Stored records:

-------------------------

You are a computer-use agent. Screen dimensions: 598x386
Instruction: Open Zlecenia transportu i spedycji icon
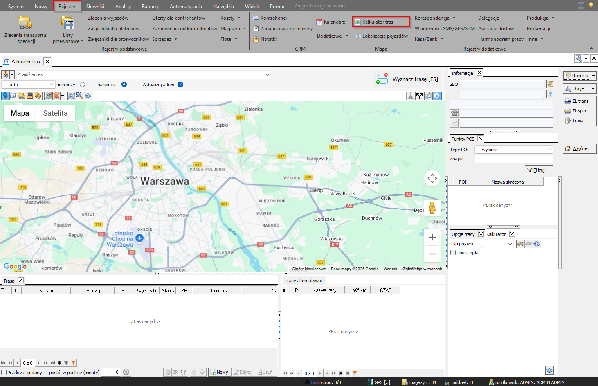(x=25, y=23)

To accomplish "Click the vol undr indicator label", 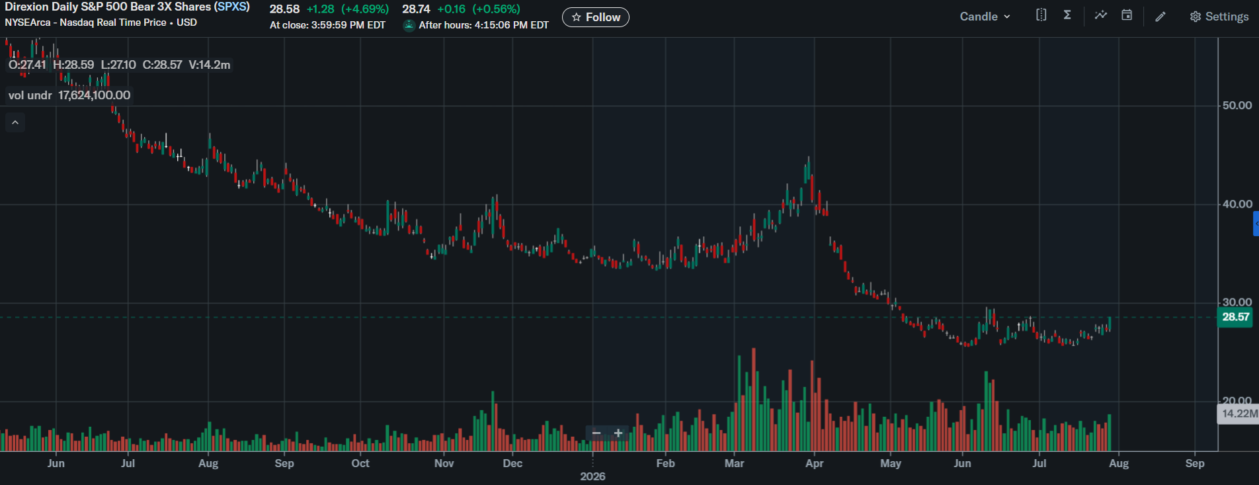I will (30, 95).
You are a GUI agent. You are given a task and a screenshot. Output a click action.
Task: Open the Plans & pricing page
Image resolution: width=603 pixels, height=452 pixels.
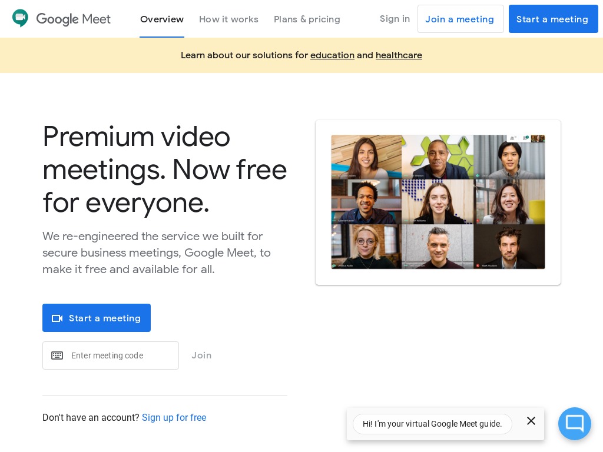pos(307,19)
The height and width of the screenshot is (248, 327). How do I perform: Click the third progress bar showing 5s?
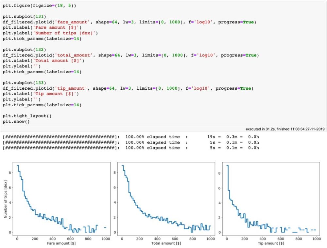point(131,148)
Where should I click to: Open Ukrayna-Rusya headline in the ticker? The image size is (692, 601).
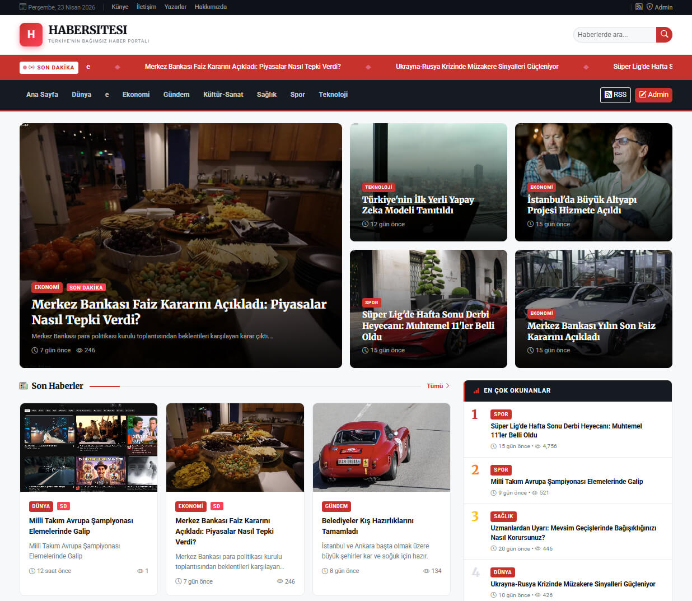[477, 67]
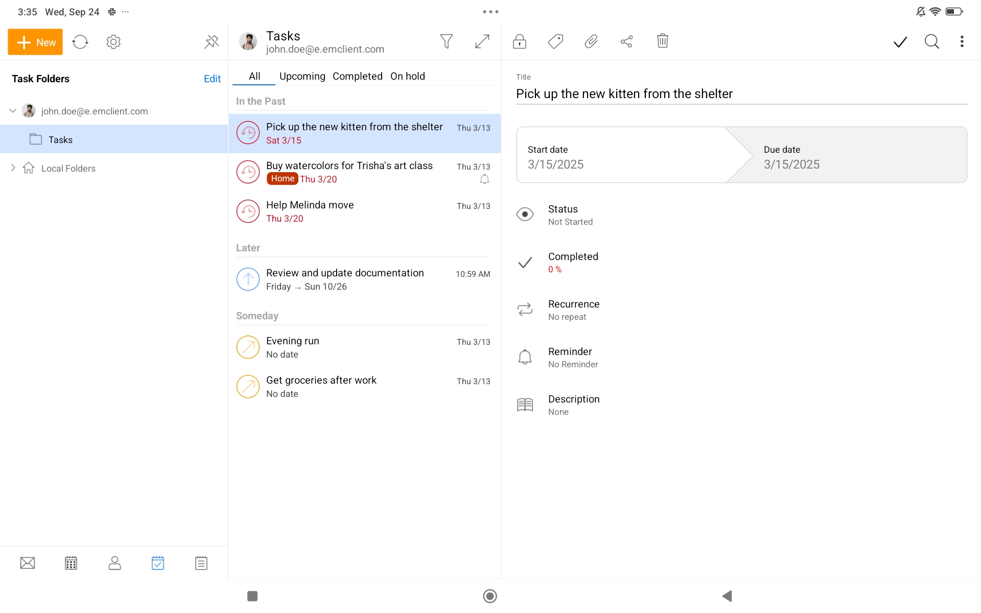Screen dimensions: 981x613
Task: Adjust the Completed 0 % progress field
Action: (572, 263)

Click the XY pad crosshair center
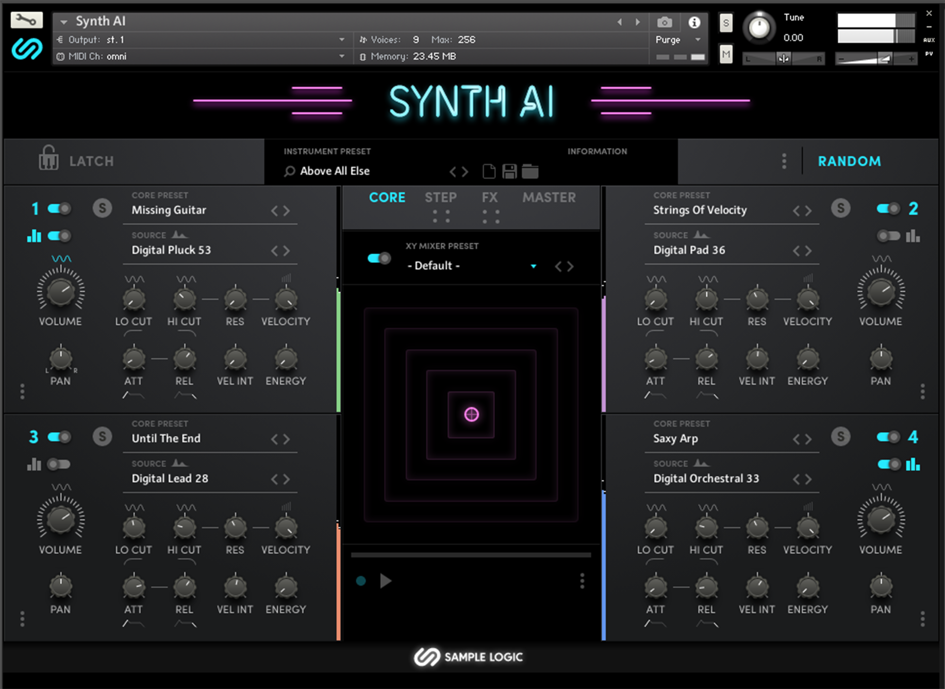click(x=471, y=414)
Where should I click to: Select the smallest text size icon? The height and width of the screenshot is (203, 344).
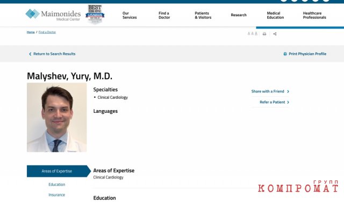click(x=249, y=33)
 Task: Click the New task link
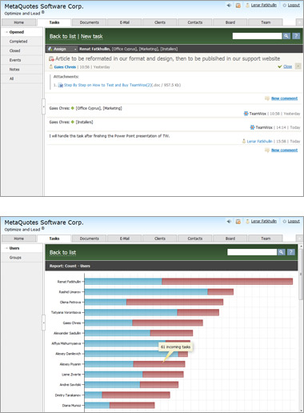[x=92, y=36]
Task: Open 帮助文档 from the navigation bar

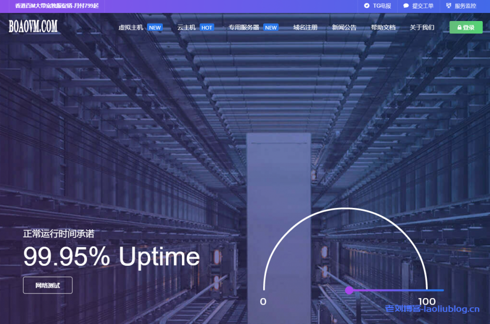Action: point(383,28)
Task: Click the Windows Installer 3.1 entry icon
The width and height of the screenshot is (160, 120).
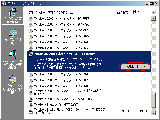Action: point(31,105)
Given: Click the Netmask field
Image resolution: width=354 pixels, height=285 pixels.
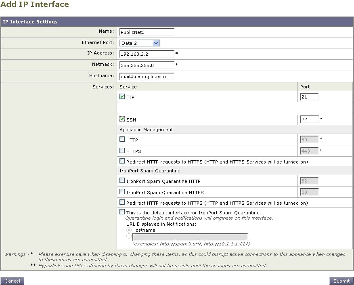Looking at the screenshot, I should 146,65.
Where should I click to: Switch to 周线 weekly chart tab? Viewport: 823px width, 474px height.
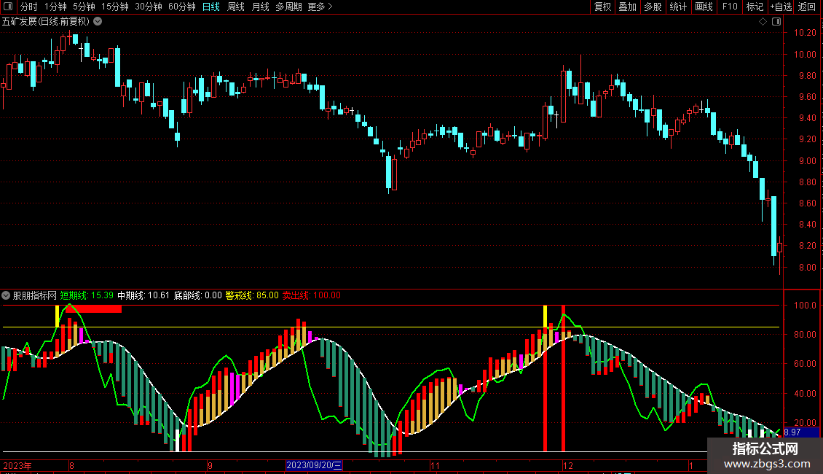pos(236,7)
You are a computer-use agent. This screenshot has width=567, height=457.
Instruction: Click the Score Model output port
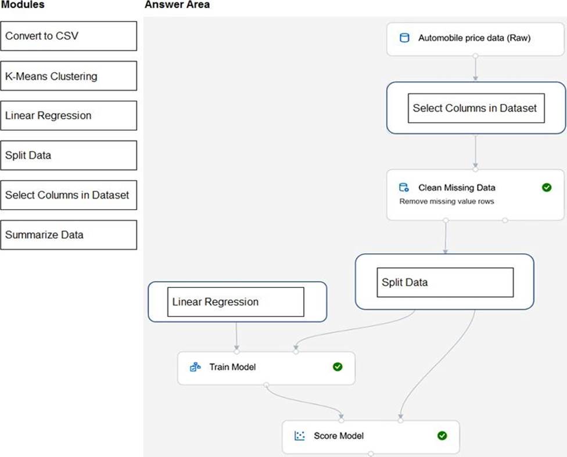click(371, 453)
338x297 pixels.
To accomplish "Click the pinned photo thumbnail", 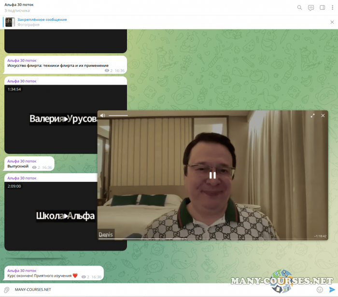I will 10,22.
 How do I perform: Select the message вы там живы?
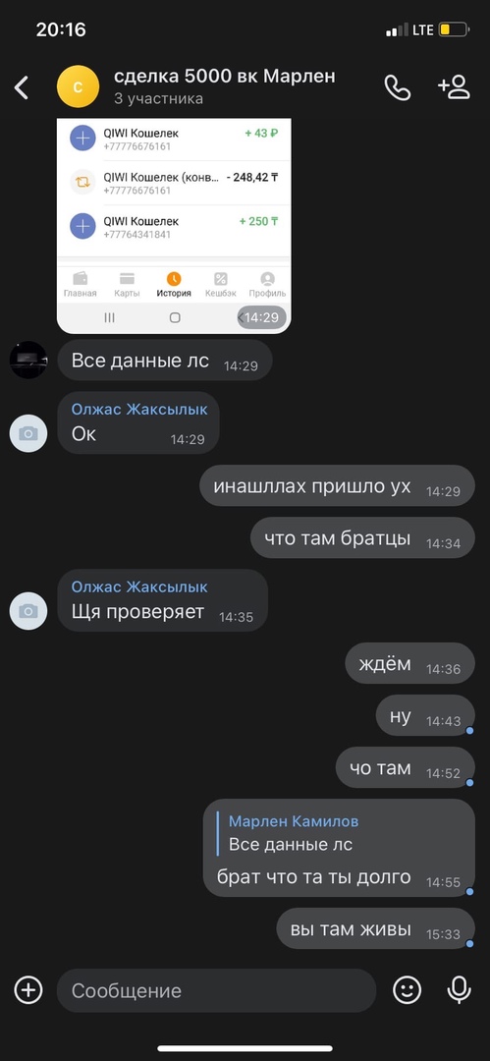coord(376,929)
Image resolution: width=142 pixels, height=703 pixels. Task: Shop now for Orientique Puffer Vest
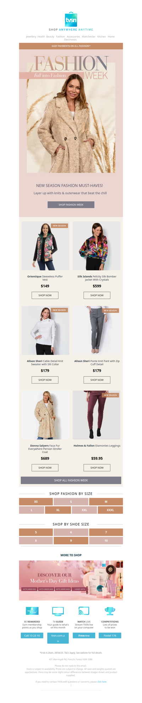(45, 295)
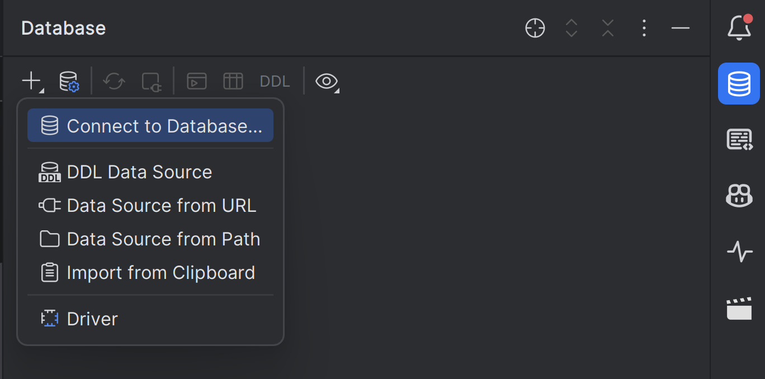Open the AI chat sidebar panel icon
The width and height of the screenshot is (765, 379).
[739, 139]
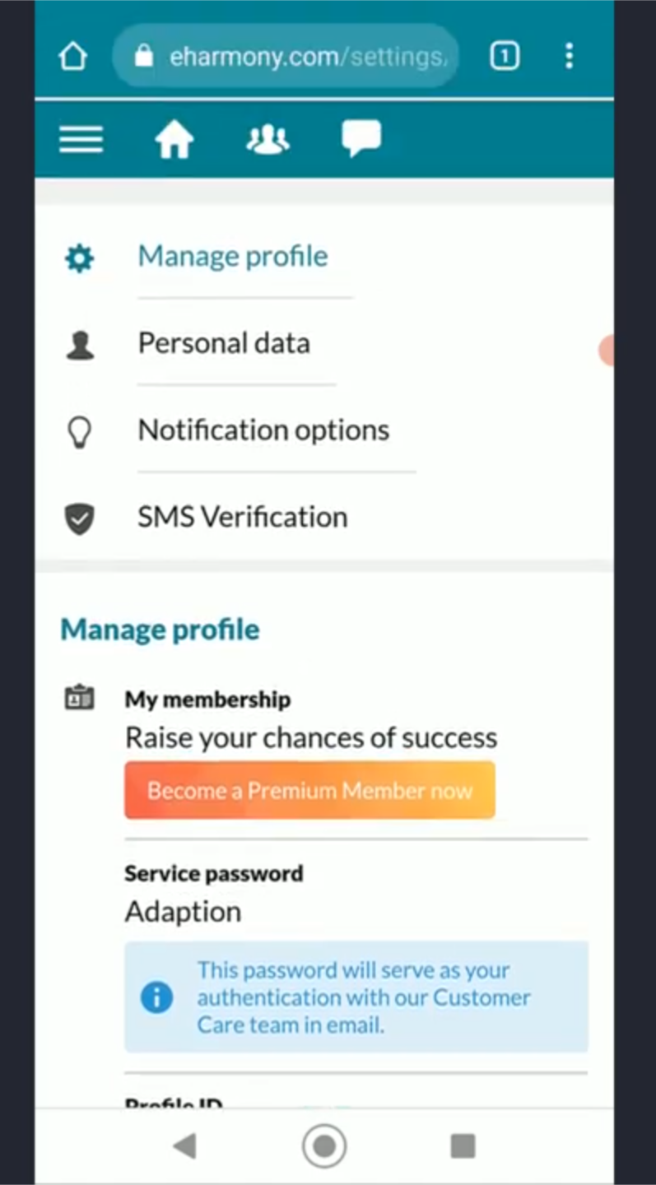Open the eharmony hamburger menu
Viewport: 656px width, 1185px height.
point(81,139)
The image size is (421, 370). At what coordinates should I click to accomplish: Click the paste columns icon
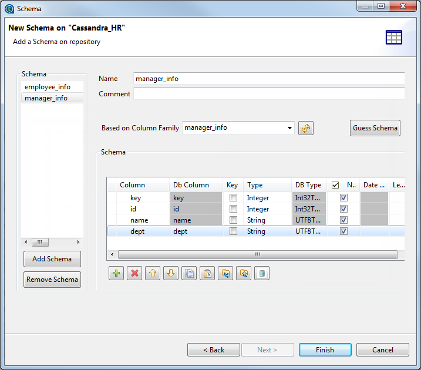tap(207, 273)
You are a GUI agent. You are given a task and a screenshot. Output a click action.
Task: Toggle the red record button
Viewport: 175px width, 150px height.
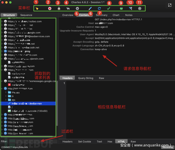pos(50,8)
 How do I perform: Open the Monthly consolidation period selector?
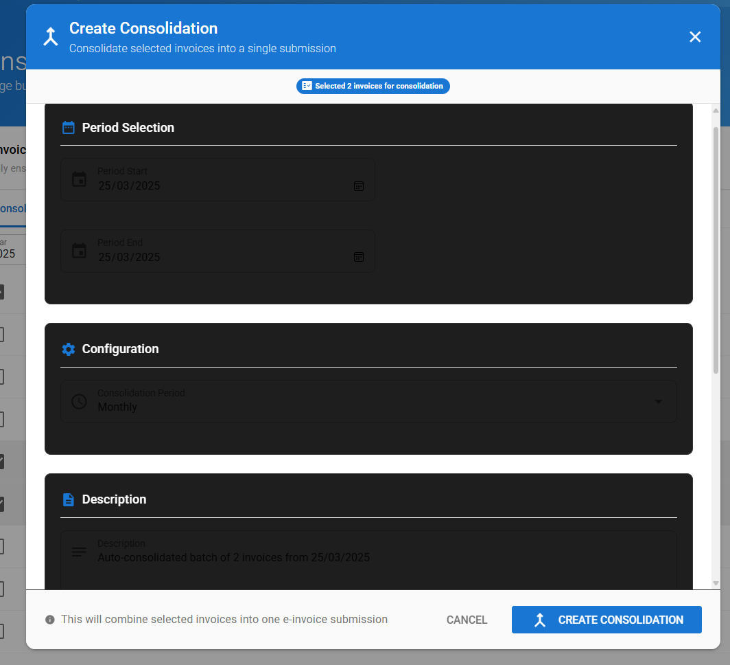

-------------------------

» Task statement
Show each line in the rows above that contains the word "Instruction".

» Answer
Instruction: Open Zlecenia transportu i spedycji icon
Instruction: Click the Score Model output port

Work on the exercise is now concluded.